Adapun rangkaian perlengkapan sebagai berikut :

a. Tumpeng : Nasi putih berbentuk kerucut ( gunung ) tanpa lauk pauk , melambangkan sebuah pengharapan kepada Tuhan supaya permohonannya terkabul.

b. Nasi Gurih / Wuduk : Nasi putih diberi santan , garam dan daun salam sehingga rasanya gurih , nasi ini juga disebut nasi rasul karena nasi ini merupakan lambang permohonan keselamatan dan kesejahteraan Nabi Muhammad SAW , para sahabat dan bagi penyelenggara dan peserta upacara.

c. Nasi Ambeng : Nasi ambeng ini disertai lauk pauk , dan dibungkus dengan daun pisang . Nasi ini disediakan oleh warga masyarakat

d. Ingkung : Ayam yang dimasak secara utuh diberi mumbu tidak pedas dan santan . Ingkung melambangkan manusia ketika masih bayi belum mempunyai kesalahan atau masih suci . Ingkung juga melambangkan kepasrahan kepada Tuhan.

e. Bunga : Bunga terdiri dari bunga mawar , melati dan kenanga . Bunga ini melambangkan keharuman doa yang keluar dari hati yang tulus , kecuali itu bau harum mempunyai makna kemuliaan.

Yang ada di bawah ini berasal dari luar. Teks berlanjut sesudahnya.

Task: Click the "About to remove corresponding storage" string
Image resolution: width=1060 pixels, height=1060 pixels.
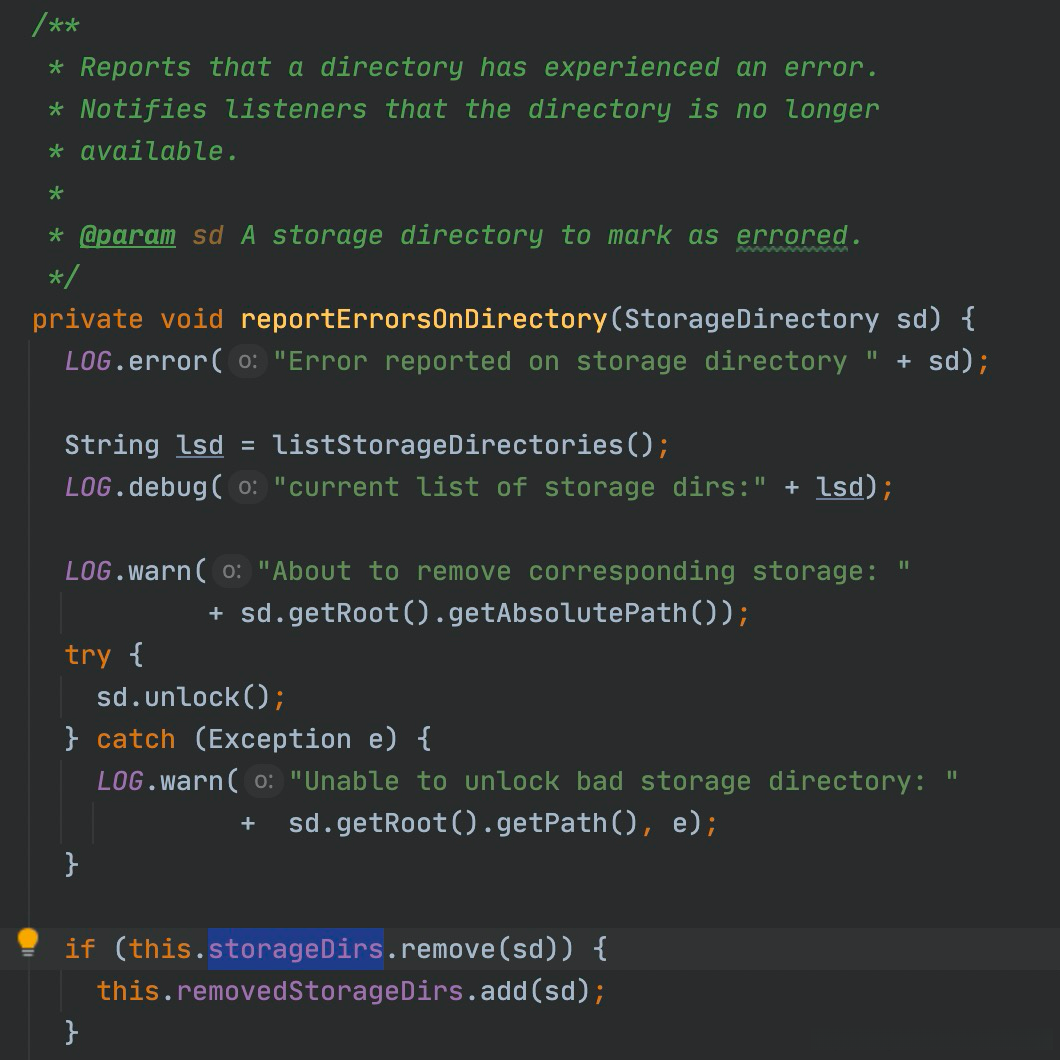Action: coord(583,571)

f. Pisang Raja : Melambangkan suatu harapan agar kelak kemudian hari warga masyarakat desa Wijirejo hidupnya selalu bahagia seperti raja

g. Kemenyan : Merupakan sarana permohonan pada waktu orang mengucapkan dopa , kemenyan yang dibakar akan menimbulkan asap berbau harum

h. Jajan Pasar : Sesaji yang terdiri dari bermacam - macam makanan yang dibeli dari pasar , bermakna suatu harapan agar warga masyarakat desa Wijirejo selalu memperoleh berkah dari Tuhan sehingga hidupnya selalu mendapatkan kelimpahan dalam mengerjakan sawahnya

i. Ketan : Berasal dari kata Khotan yang artinya kesalahan

j. Kolak : Berasal dari Qala yang artinya mengucapkan

k. Apem : Berasal dari kata Aquwam yang berarti ampun . Ketan , kolak dan apem ini merupakan satu rangkaian yang bila diartikan secara keseluruhan berarti jika merasa salah cepat - cepatlah mengucapkan mohon ampun.